Detection and Mitigation

Detection:

  • Monitor for Azure AD logins from unexpected tenant IDs
  • Alert on email claim changes in Azure AD
  • Log and review OAuth token claims (especially tenant ID and object ID)
  • Implement anomaly detection for login patterns (e.g., new IP addresses, unusual times)

Mitigation:

  • Upgrade to patched versions immediately
  • Enable Azure AD tenant ID validation in Grafana configuration
  • Use Azure AD object ID (OID) instead of email for user identification
  • Implement multi-factor authentication (MFA) for all Grafana users
  • Restrict Azure AD application permissions to specific tenants

Configuration Fix

After upgrading, configure Grafana to use more secure Azure AD claims:

[auth.azuread]
enabled = true
allow_sign_up = true
client_id = YOUR_CLIENT_ID
client_secret = YOUR_CLIENT_SECRET
scopes = openid email profile
auth_url = https://login.microsoftonline.com/YOUR_TENANT_ID/oauth2/v2.0/authorize
token_url = https://login.microsoftonline.com/YOUR_TENANT_ID/oauth2/v2.0/token
# Use OID instead of email for user identification
allowed_organizations = YOUR_TENANT_ID
# Validate tenant ID
use_pkce = true

🚨 CVE-2022-39328: Race Condition in Authentication

Severity: Critical (9.8)
Affected Versions: Multiple versions (check official advisory)
Patched Versions: Released November 2022
Authentication Required: No
CVSS Vector: CVSS:3.1/AV:N/AC:L/PR:N/UI:N/S:U/C:H/I:H/A:H

Technical Overview

This vulnerability involves a race condition in Grafana's authentication mechanism that can lead to a complete authentication bypass. The issue occurs during the session creation process, where concurrent requests can manipulate the authentication state.

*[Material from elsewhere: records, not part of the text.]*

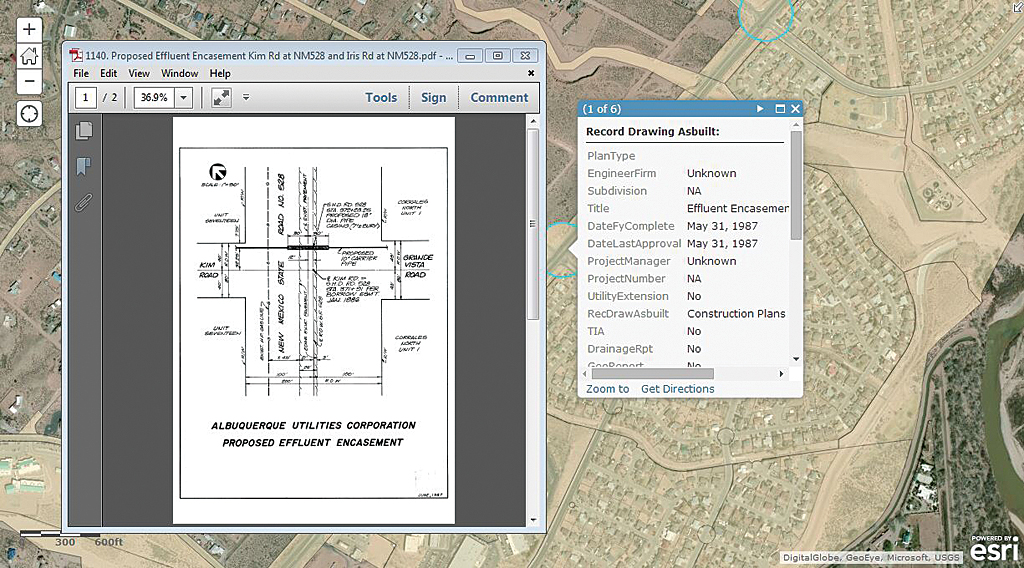This screenshot has width=1024, height=568.
Task: Show next feature in the popup
Action: 760,109
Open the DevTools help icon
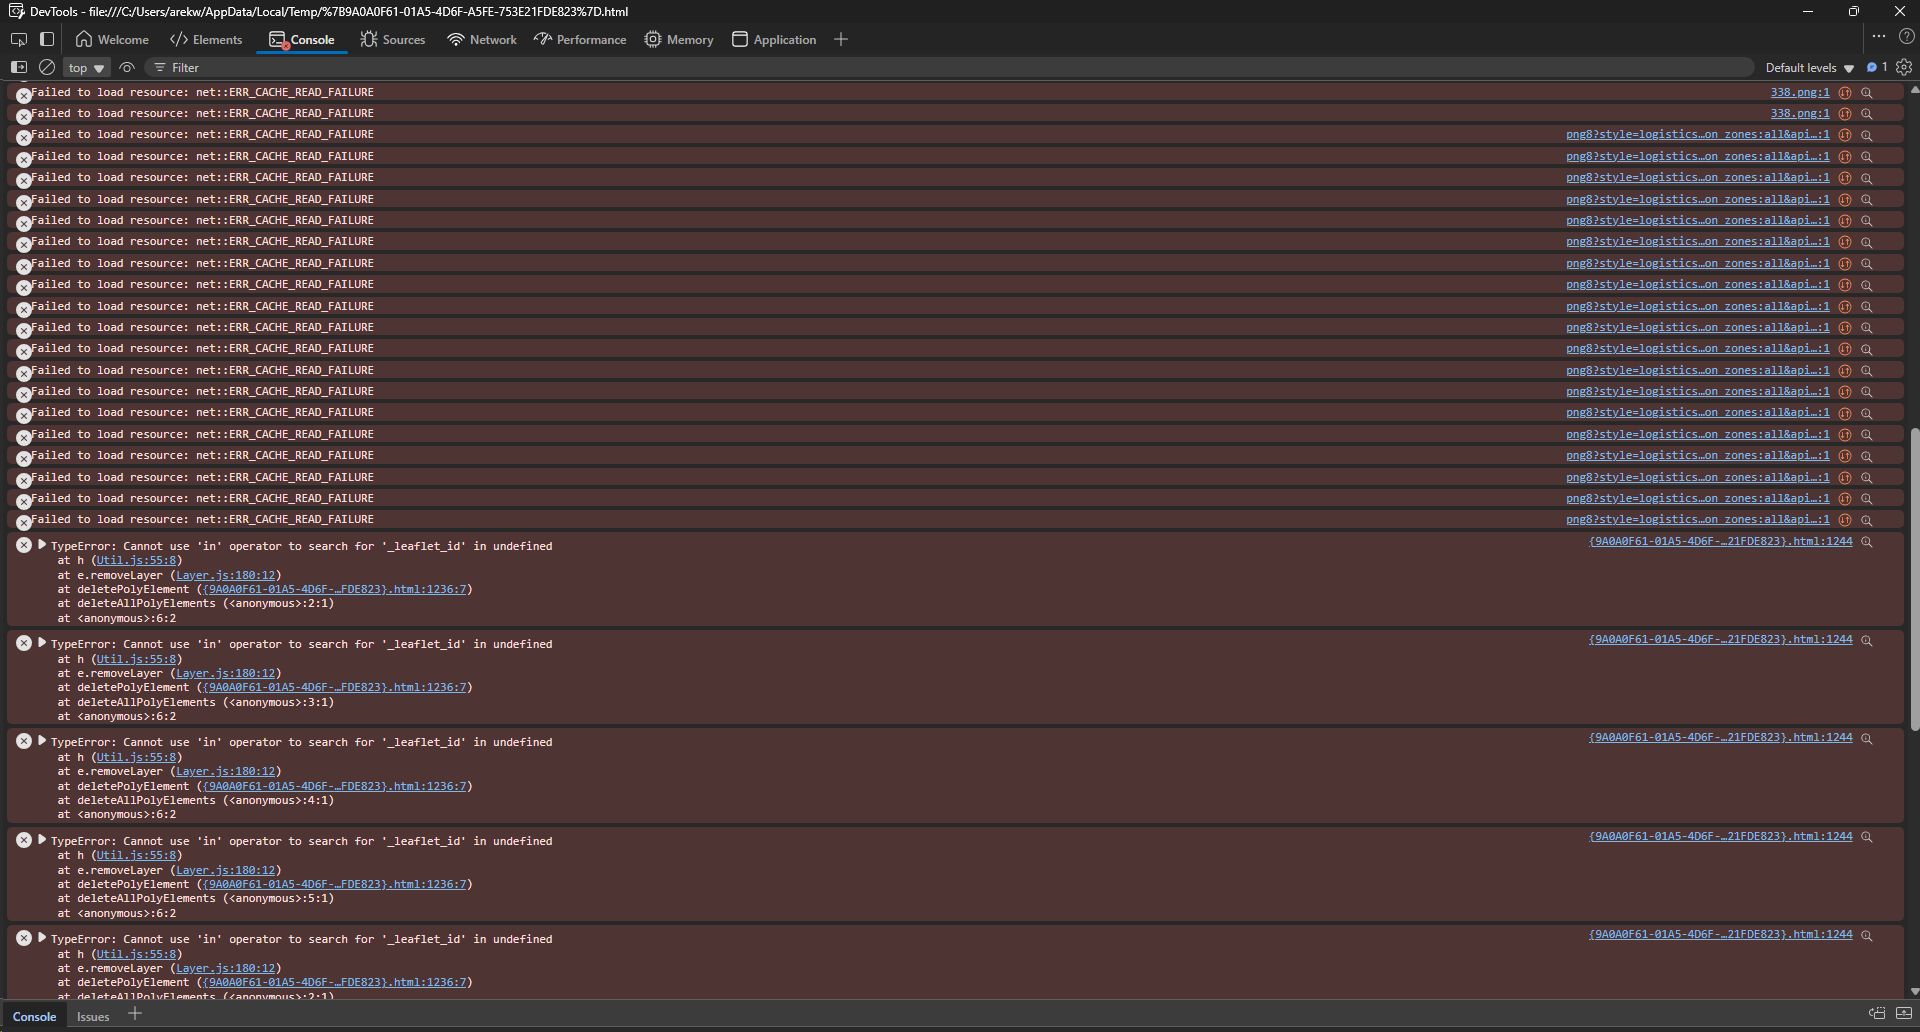This screenshot has width=1920, height=1032. tap(1906, 37)

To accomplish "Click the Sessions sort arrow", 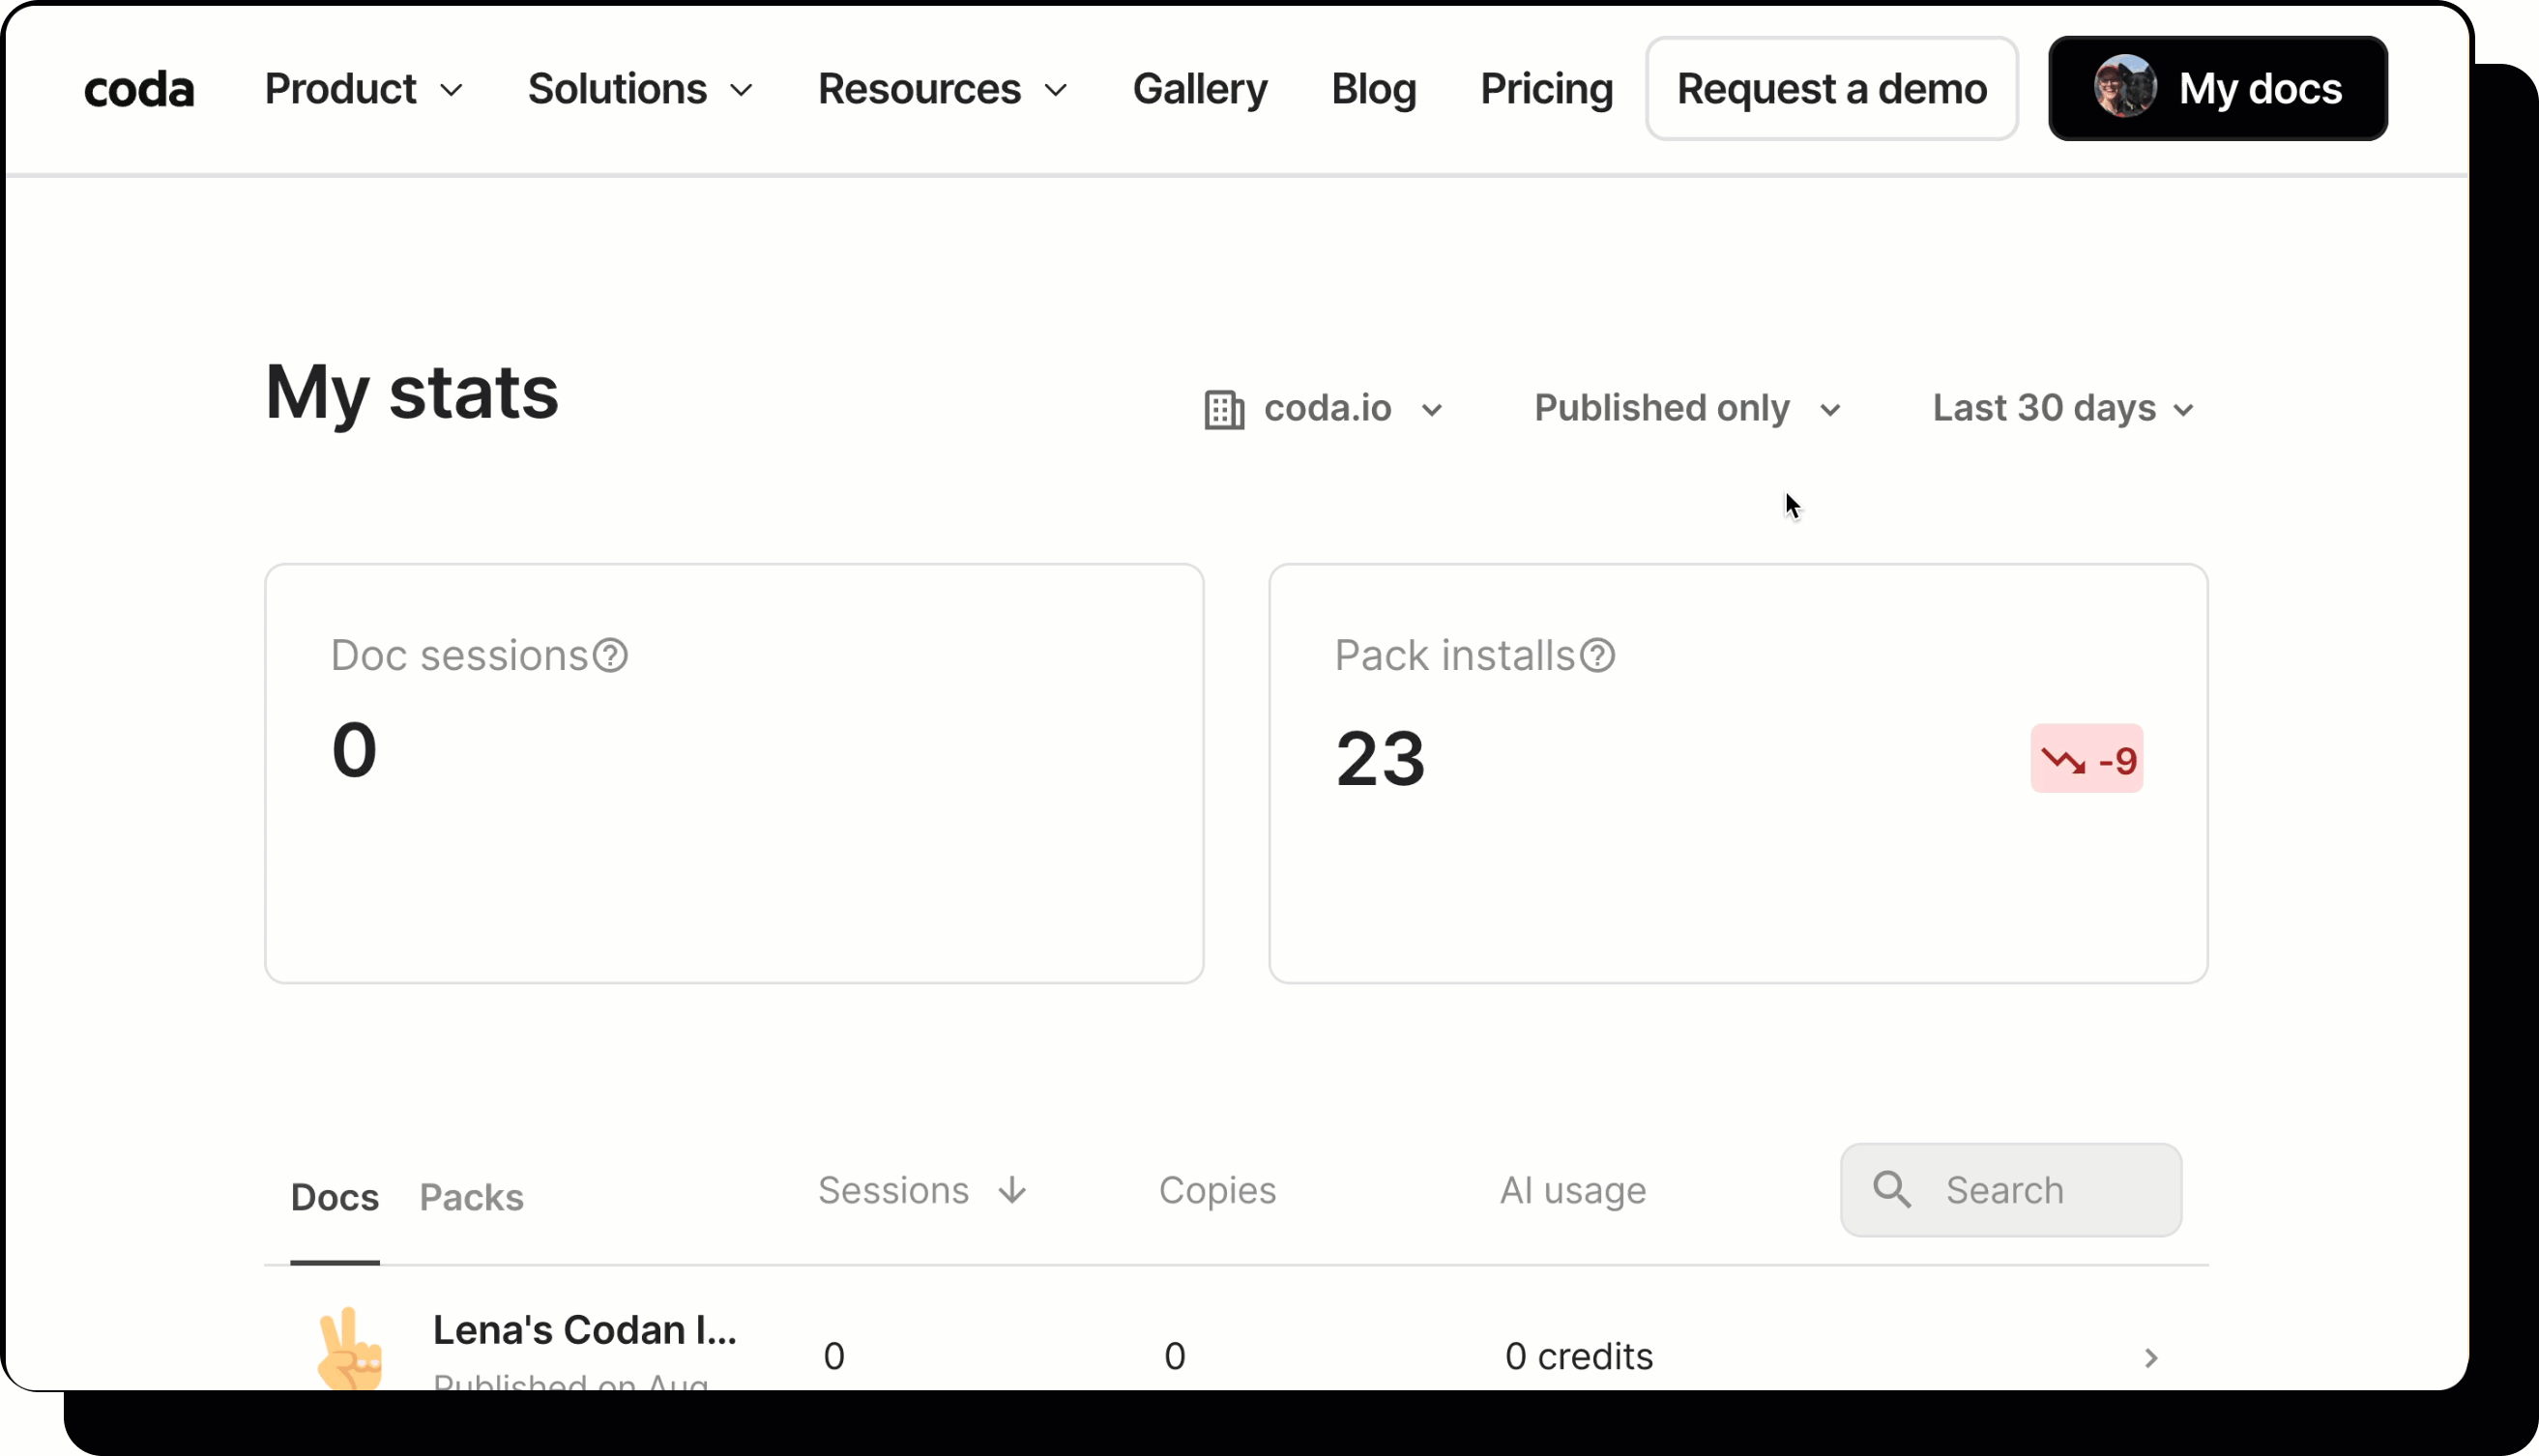I will (1012, 1190).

Why This Vulnerability Exists

Race conditions occur when the outcome of a program depends on the timing of uncontrollable events. In this case:

  • Grafana's session management has a time window during authentication
  • Multiple concurrent requests can be processed simultaneously
  • Improper synchronization allows session state manipulation
  • An attacker can exploit the timing window to bypass authentication checks

Exploitation Concept

While detailed public exploits are limited (to prevent widespread abuse), the general exploitation approach involves:

# Pseudo-code for race condition exploitation
# Send multiple concurrent authentication requests
for i in range(1000):
    thread = Thread(target=send_auth_request, args=(session_id,))
    thread.start()

# One of the requests may succeed in bypassing authentication
# due to race condition in session validation

Attack Requirements:

  • Ability to send multiple concurrent HTTP requests
  • Network access to Grafana instance
  • Timing precision (may require multiple attempts)
⚠️ Limited Public Information: Due to the critical nature of this vulnerability, detailed exploitation techniques have not been widely published. Organizations should prioritize patching regardless of public PoC availability.

Detection and Mitigation

Detection:

  • Monitor for unusual patterns of concurrent authentication requests
  • Alert on rapid session creation from single IP addresses
  • Log authentication failures and successes for anomaly detection
  • Implement rate limiting on authentication endpoints

Mitigation:

  • Upgrade to patched versions immediately
  • Implement rate limiting at WAF/load balancer level
  • Use connection pooling and request queuing to prevent concurrent processing
  • Enable MFA to add additional authentication layer

🚨 CVE-2020-13379: SSRF via Avatar Feature

Severity: High (7.5)
Affected Versions: 3.0.1 through 7.0.1
Patched Versions: 6.7.4, 7.0.2
Authentication Required: No
Discovered By: rhynorater
CVSS Vector: CVSS:3.1/AV:N/AC:L/PR:N/UI:N/S:U/C:H/I:N/A:N

Technical Overview

This vulnerability allows an unauthenticated attacker to perform Server-Side Request Forgery (SSRF) attacks by chaining an open redirect with a URL parameter injection in Grafana's avatar feature. The SSRF can be used to access internal services, cloud metadata endpoints, and perform port scanning.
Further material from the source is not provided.